Skip already "tokenized" string in doc #11587

abundis-rmn2 · 2022-10-06T22:09:20Z

abundis-rmn2
Oct 6, 2022

Am working with a code that split hashtags with multiple word list: 1) One full of city names, 2) another with specific terms, 3) two big and common wordlist (spanish & english), in order to detect city names in hashtags and then geolocate them. The script works ok, but its's really slow, becouse will look for lots of substrings in the city list array after a similar word it's finded in wordlist and then is validated in Geonamecache library | https://github.com/yaph/geonamescache

Am trying to skip hashtags that already pass trough the tokenizer or at least those that the LanguageComponent already tag.

I have this code:

@Language.component("custom_set_extension")
def custom_set_extension(doc):
    #Diccionario General
    wordlist = initialize_words("wl")
    #Diccionario particular en el que se buscan palabras juntas como San francisco y Sanfrancisco (util para hashtags)
    citieslist_arr = initialize_words("cities").splitlines()
    #print(wordlist)
    Token.set_extension("is_geo", default=False, force=True)
    Token.set_extension("geo_countrycode", default=None, force=True)
    Token.set_extension("geo_hashtag", default=None, force=True)
    #print(type(wordlist))
    for token_index, token in enumerate(doc):
        if token._.is_hashtag:
            #print("token es hashtag en componente",token.text)
            if token._.is_geo:
                print("ya tiene data geo") #Should skip token but it always go to parse_tag() func
            else:
                parse_tag(token, token.text, wordlist, citieslist_arr)
            #if token.text in wordlist:
            #    print("lo encontró")
            #    print(token)
    return doc

It detects is_hashtag attribute but doesn't work wih is_geo and always execute parse_tag() function

@Language.component("mention_hashtags_set_extension")

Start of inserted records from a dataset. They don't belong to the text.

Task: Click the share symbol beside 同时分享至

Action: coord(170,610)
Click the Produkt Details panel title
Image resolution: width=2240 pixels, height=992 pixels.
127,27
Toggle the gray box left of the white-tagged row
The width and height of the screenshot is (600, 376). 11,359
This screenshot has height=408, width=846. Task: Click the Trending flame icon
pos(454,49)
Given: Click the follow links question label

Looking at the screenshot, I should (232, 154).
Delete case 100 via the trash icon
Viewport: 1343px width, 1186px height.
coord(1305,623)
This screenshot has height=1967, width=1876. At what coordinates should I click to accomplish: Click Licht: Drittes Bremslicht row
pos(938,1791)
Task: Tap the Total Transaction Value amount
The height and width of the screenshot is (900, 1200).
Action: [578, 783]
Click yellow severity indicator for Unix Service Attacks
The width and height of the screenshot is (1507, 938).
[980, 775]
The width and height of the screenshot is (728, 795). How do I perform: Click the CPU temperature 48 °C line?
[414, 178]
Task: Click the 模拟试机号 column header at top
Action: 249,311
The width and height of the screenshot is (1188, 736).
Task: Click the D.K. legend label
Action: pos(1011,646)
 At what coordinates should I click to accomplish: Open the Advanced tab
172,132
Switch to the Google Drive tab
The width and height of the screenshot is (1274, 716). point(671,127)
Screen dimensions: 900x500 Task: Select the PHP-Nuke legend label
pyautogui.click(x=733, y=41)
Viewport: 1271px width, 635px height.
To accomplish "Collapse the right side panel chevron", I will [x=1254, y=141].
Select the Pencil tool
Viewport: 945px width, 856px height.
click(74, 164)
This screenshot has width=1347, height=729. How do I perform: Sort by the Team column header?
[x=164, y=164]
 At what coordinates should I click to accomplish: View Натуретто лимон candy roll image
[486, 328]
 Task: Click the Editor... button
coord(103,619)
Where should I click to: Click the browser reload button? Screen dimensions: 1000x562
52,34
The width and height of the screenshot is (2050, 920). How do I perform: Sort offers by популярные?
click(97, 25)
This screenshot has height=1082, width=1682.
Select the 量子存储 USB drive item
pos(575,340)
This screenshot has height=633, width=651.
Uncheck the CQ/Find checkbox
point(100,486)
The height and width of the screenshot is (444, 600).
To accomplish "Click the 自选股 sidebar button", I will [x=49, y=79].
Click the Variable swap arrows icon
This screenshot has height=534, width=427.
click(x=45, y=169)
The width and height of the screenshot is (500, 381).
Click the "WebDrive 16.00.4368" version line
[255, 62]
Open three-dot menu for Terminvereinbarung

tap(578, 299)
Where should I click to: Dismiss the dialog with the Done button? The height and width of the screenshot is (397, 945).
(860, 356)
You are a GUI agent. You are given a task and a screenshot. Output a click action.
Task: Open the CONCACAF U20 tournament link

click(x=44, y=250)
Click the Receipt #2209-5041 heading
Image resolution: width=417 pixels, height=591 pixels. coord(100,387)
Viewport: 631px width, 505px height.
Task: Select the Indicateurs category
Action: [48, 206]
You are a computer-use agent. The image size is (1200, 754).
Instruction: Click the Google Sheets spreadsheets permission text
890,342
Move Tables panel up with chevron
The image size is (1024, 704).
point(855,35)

def mention_hashtags_set_extension(doc):
    hashtag_getter = lambda token: token.text.startswith('#')
    Token.set_extension('is_hashtag', getter=hashtag_getter, force=True)
    mention_getter = lambda token: token.text.startswith('@')
    Token.set_extension('is_mention', getter=mention_getter, force=True)
    return

So is there a way that Spacy marks already tokenized strings/words in this case hashtags so i can use this mark as a conditional to skip the whole process of spliting the hashtag, looking for substrings in the arrays and then validating in Geonamescache, and making this process faster?

polm · 2022-10-07T05:00:42Z

polm
Oct 7, 2022

It's a little hard to understand what's going on in your code. What does your pipeline look like / what order are components in? Where is is_geo being set?

You normally shouldn't call set_extension in a Language.component function like that. You only need to call it once per process, so you can call it in an init function with Language.factory or just put it at the top of your script. In particular, mention_hashtags_set_extension really doesn't have to be a component at all, since you just need to run it once.

Based on your sample, it looks like the way you're checking is_geo is fine, but it's not being set for some reason.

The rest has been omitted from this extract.